> _REQUIREMENT_
An exact transcription is needed, starting with the line that contains "You are a computer-use" and ending with the last line of the records.

Stored data:
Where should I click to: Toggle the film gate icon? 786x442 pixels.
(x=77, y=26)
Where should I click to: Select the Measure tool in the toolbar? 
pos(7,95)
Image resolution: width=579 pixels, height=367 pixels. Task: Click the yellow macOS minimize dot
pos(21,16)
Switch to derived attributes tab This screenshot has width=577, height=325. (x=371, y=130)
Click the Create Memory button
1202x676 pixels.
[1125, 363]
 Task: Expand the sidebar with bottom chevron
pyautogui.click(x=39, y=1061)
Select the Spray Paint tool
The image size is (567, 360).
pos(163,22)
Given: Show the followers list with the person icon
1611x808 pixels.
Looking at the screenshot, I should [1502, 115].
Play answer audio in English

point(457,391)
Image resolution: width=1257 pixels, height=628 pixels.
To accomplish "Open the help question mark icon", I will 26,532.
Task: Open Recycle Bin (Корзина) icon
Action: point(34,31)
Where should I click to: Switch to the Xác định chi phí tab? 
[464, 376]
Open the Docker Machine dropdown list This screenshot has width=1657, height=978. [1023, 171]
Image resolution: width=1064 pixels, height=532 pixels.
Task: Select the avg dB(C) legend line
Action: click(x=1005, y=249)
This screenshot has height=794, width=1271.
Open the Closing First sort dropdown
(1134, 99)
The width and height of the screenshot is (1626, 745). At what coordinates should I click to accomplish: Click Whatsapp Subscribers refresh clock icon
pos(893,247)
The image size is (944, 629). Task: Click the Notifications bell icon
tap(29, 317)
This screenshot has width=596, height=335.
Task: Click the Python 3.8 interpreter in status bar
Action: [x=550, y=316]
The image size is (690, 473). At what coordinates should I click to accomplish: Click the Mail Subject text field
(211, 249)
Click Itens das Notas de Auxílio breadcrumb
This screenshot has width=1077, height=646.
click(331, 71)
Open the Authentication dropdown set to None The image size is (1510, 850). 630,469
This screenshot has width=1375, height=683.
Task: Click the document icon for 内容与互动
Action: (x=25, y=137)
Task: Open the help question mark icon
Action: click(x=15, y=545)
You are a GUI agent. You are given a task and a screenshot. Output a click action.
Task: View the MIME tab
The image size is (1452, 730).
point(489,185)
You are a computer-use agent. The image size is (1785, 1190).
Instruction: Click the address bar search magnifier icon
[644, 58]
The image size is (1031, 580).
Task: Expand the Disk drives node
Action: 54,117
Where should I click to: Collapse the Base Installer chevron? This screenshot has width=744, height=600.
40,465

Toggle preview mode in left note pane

> _YOUR SOLUTION_
You are a computer-use agent. The image size is (1785, 1190).
Instruction: Click the address bar search magnifier icon
[644, 58]
The image size is (1031, 580).
Task: Expand the Disk drives node
Action: 54,117
Where should I click to: Collapse the Base Installer chevron? This screenshot has width=744, height=600.
40,465

Toggle preview mode in left note pane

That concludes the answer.